Start of Block
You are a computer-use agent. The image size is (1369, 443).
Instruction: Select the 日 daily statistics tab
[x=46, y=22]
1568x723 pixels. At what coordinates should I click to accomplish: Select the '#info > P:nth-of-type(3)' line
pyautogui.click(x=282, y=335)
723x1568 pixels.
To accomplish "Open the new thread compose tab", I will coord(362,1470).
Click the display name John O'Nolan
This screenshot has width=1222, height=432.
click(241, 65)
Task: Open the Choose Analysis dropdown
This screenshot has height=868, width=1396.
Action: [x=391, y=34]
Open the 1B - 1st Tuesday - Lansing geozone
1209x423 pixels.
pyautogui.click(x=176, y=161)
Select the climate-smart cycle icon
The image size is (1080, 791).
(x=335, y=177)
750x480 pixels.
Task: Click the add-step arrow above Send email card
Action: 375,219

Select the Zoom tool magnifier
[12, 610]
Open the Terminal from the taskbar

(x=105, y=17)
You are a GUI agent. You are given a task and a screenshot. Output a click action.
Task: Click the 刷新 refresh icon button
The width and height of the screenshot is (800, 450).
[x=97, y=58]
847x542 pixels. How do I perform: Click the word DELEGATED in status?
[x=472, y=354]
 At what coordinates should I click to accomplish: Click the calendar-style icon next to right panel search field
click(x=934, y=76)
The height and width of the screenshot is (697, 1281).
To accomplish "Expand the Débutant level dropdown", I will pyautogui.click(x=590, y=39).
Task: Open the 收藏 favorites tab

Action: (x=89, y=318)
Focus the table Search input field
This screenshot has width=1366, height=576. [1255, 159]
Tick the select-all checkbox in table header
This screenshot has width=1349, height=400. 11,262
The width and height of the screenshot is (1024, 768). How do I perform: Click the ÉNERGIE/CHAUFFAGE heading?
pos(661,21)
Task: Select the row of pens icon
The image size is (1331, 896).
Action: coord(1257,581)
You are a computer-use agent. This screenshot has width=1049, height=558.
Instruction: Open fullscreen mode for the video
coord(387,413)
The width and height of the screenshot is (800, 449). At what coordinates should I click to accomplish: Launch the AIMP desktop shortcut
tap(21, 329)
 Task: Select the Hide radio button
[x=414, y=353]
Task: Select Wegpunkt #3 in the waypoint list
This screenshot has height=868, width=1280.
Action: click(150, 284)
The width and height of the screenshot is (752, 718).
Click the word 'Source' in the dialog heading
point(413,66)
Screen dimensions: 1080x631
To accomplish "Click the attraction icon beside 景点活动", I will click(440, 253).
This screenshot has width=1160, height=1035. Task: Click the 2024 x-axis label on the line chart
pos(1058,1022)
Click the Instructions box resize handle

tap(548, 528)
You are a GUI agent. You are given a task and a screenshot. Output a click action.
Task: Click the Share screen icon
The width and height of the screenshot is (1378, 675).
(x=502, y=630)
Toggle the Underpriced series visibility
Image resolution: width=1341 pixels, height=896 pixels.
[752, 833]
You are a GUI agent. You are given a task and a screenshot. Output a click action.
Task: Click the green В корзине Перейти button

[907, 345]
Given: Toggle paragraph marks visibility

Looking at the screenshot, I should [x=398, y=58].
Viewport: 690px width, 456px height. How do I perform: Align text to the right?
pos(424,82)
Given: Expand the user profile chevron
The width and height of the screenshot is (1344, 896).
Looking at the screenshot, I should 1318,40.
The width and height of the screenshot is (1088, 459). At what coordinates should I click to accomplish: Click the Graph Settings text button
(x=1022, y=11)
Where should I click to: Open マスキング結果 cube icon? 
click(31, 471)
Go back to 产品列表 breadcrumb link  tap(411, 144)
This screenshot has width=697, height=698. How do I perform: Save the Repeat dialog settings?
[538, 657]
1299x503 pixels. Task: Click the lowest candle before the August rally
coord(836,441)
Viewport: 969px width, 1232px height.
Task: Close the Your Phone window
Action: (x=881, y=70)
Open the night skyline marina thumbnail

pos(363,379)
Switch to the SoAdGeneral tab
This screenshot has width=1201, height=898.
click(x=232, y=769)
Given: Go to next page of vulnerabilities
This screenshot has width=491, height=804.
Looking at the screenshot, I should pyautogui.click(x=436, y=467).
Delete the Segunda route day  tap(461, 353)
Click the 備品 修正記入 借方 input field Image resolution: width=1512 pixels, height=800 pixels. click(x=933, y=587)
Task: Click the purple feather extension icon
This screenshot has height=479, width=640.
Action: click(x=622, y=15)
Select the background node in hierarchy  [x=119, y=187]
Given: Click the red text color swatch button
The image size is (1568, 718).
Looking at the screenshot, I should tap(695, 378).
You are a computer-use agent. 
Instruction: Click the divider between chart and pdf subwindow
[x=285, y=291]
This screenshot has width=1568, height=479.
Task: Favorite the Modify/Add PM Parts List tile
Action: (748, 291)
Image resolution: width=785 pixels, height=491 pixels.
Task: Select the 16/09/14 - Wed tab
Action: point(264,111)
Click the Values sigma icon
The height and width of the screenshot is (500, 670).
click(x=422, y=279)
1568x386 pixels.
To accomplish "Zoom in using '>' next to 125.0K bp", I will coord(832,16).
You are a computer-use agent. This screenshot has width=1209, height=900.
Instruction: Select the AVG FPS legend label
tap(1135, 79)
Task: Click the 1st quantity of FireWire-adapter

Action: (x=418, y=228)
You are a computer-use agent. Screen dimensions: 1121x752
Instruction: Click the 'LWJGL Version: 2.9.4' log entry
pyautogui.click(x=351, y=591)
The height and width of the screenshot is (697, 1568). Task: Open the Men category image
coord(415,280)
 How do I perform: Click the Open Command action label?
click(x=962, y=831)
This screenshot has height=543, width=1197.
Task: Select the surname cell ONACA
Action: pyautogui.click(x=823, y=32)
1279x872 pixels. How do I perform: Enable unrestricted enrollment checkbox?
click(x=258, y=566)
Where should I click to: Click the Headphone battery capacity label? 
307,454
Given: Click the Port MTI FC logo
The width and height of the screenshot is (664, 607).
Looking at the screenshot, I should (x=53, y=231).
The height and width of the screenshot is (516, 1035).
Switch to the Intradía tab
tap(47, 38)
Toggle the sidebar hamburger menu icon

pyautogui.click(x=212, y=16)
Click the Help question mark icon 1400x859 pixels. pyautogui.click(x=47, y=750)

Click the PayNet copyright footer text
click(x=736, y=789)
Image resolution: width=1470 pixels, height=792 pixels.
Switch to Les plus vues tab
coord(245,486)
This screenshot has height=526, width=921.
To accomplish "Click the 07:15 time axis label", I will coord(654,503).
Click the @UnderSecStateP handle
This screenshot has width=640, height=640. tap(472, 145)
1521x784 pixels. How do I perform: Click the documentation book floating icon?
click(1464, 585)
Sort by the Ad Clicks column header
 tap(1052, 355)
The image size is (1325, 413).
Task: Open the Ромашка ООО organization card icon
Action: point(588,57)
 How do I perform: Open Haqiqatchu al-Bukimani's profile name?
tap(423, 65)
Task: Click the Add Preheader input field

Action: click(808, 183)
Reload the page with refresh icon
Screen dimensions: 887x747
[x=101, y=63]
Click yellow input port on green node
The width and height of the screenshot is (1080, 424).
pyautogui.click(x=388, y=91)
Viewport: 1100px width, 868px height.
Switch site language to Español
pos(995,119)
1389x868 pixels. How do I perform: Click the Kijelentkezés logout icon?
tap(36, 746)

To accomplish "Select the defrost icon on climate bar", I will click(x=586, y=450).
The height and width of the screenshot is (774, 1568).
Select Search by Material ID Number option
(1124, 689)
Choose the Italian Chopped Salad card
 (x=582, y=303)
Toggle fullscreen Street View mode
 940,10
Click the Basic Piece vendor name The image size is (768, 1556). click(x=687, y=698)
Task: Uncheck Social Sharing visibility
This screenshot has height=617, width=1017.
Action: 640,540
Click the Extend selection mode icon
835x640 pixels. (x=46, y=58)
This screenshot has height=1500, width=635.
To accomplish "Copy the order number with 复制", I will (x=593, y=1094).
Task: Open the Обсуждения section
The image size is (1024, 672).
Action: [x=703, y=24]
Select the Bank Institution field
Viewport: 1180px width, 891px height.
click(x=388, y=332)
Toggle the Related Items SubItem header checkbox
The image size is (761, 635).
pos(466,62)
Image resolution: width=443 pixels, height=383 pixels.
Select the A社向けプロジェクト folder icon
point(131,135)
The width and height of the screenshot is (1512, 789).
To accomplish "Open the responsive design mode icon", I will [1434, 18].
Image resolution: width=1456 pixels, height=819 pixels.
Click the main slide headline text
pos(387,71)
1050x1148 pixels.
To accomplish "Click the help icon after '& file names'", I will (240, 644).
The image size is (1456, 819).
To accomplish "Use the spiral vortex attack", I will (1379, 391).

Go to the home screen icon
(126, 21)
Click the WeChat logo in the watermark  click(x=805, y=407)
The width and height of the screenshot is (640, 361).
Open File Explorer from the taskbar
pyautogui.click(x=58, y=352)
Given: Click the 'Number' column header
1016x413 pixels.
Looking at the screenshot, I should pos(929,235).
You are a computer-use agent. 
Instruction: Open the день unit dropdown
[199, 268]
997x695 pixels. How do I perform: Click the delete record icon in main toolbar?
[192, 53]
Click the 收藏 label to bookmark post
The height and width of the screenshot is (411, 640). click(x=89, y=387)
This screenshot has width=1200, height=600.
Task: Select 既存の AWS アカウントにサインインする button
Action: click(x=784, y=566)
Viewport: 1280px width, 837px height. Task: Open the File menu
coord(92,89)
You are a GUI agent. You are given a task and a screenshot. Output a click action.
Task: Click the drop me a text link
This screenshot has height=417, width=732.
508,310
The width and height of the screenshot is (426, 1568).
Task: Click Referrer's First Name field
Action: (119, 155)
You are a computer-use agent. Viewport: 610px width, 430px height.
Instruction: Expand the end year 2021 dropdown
End of Block
Directions for this task:
Search the records for the word "link". Copy every line that has it.

The answer:
Go back to 产品列表 breadcrumb link  tap(411, 144)
Task: Click the drop me a text link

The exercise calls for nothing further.